Uma dica que pode ajudar é adaptar a tabela que consta na instrução da CVM, pois ela abrange todos os itens obrigatórios. Assim, não há riscos de que o documento deixe de seguir a estrutura necessária. 

Adicione os saldos de abertura

Após estruturar as colunas e linhas, relacionando todos os dados exigidos, inclua os saldos em 31/12. É preciso observar o balanço final do exercício anterior para encontrar o total. Essa será a base do comparativo das variações patrimoniais.

Inclua as mutações do patrimônio

Depois, é hora de listar todas as variações que aconteceram em cada conta durante o período. O ideal é que cada linha da tabela indique uma delas, como reservas, dividendos e destinações do lucro. Ao preencher a tabela, é preciso somar ou subtrair cada variação.

Verifique o total

Com tudo preenchido, basta fazer os cálculos para determinar os resultados em 31/12 do exercício atual. Todos os resultados são acrescentados na coluna referente ao total, que indicará o total do patrimônio líquido. 
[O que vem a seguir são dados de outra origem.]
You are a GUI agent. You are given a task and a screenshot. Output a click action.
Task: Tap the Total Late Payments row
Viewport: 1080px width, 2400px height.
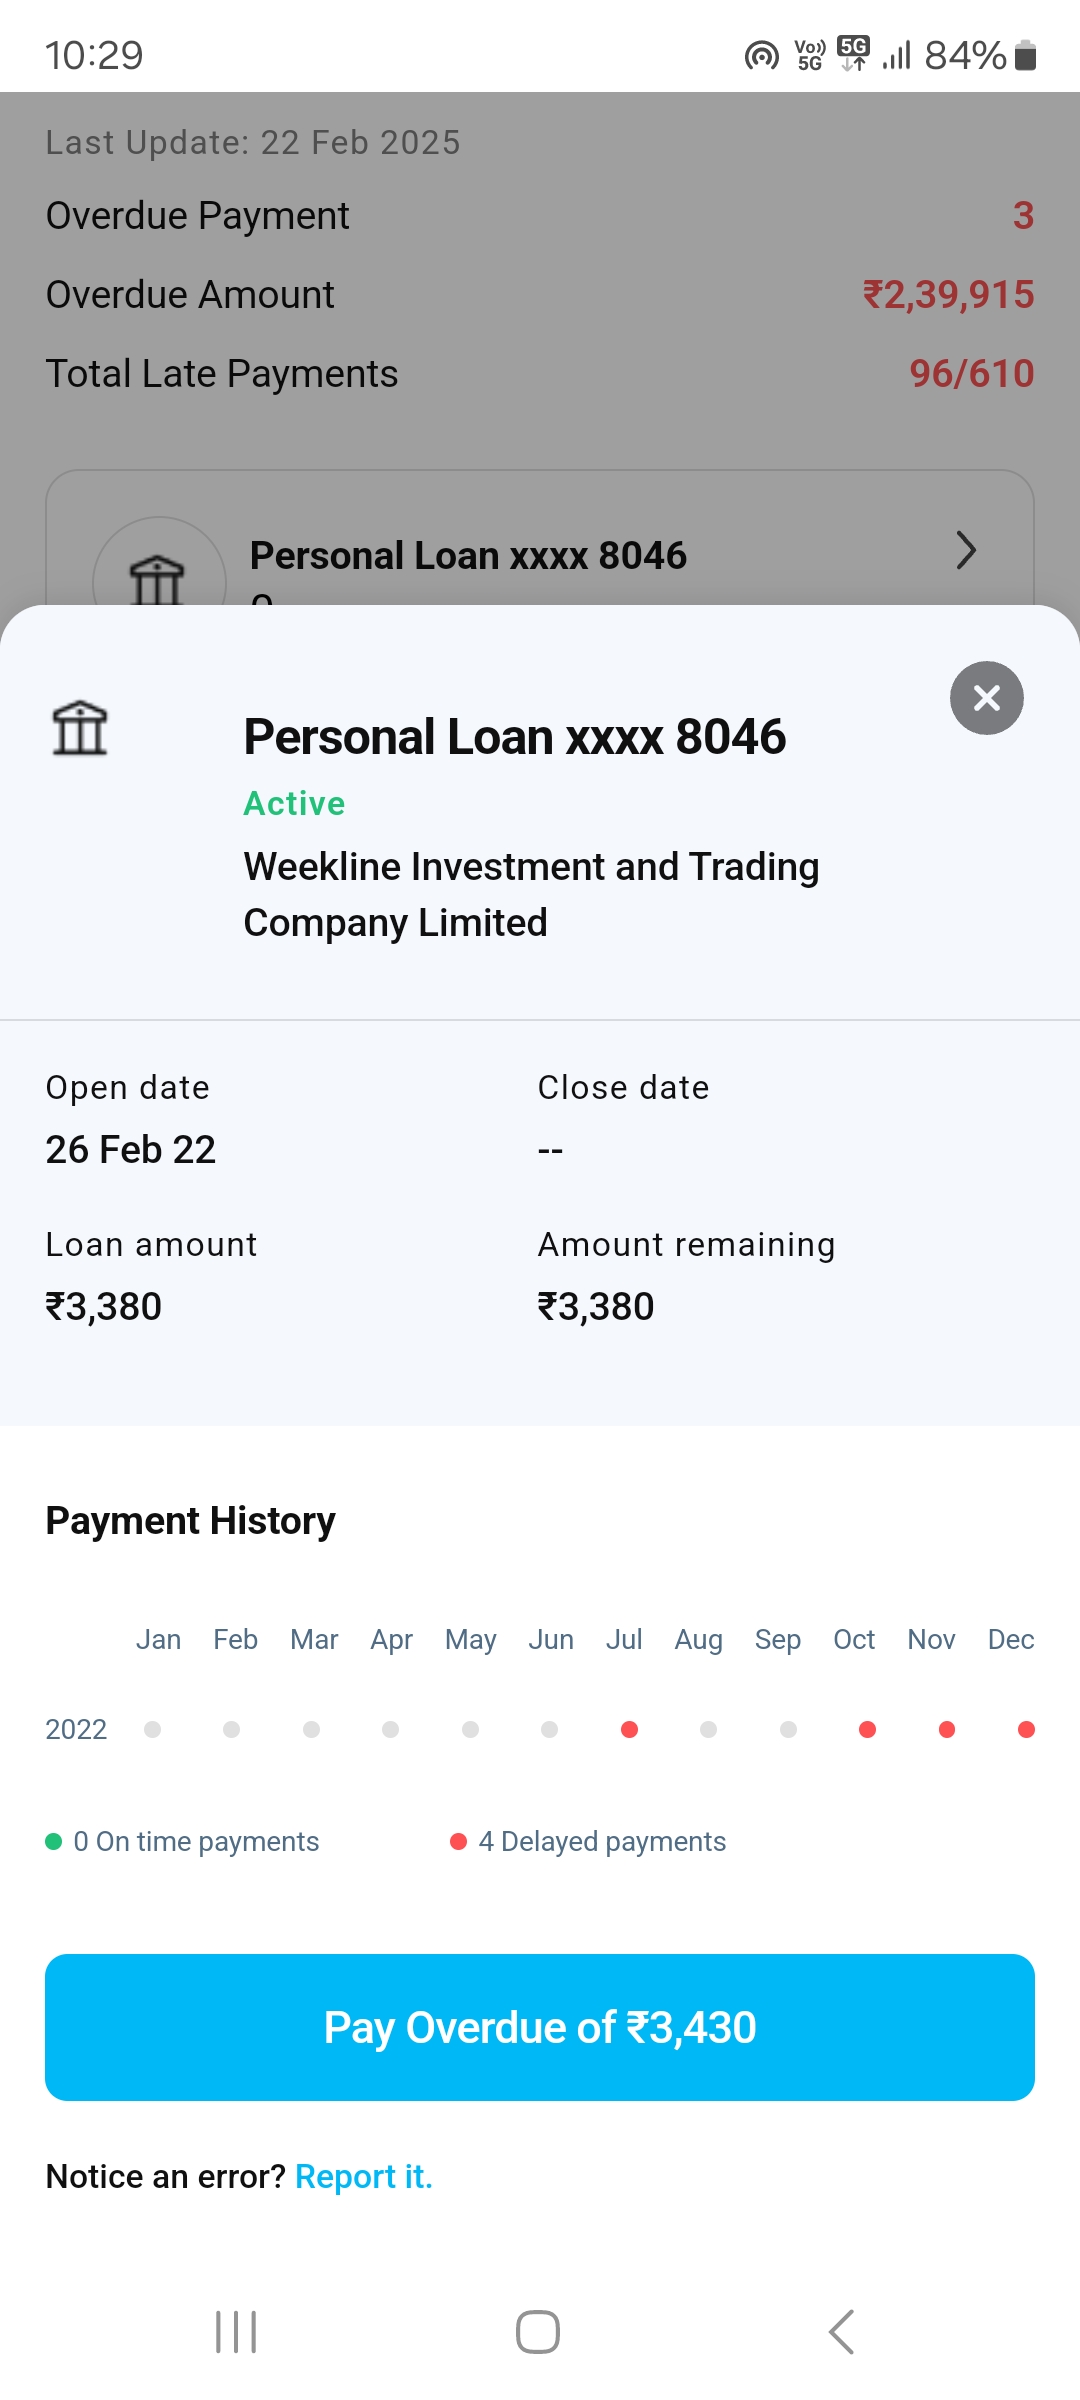coord(540,374)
O que muda em relação à Demonstração de Fluxo de Caixa (DFC)?

Uma dúvida comum sobre a DMPL trata de sua diferença em relação à DFC. Ambas são importantes, mas cumprem funções diferentes. O controle do fluxo de caixa apresenta todas as entradas e saídas em um período.

O documento é obrigatório para todas as empresas de capital aberto, além das que apresentarem um patrimônio líquido superior a R$ 2 milhões. Porém, é mais focado nas movimentações de dinheiro da empresa.

Por sua vez, a DMPL traz informações financeiras mais completas, permitindo uma avaliação por gestores e investidores sobre o equilíbrio das contas. Dessa maneira, é fundamental que o escritório de contabilidade esteja preparado para elaborar as demonstrações.

Nesse caso, uma dica importante é ter um sistema adequado para auxiliar na gestão de documentos e informações. Com uma plataforma especializada para contadores, é possível facilitar o compartilhamento da documentação e dos dados necessários para elaborar os demonstrativos.  

Assim, você terá mais facilidade para realizar as atividades e ainda apresentará diferenciais no atendimento ao cliente. Portanto, pesquise ferramentas adequadas para oferecer o suporte que o seu escritório precisa. 

Agora que você já sabe o que é DMPL na contabilidade, estude os modelos para implementar em seu escritório. Isso é essencial para conseguir atender às demandas de diferentes perfis de clientes e desenvolver um negócio contábil de sucesso!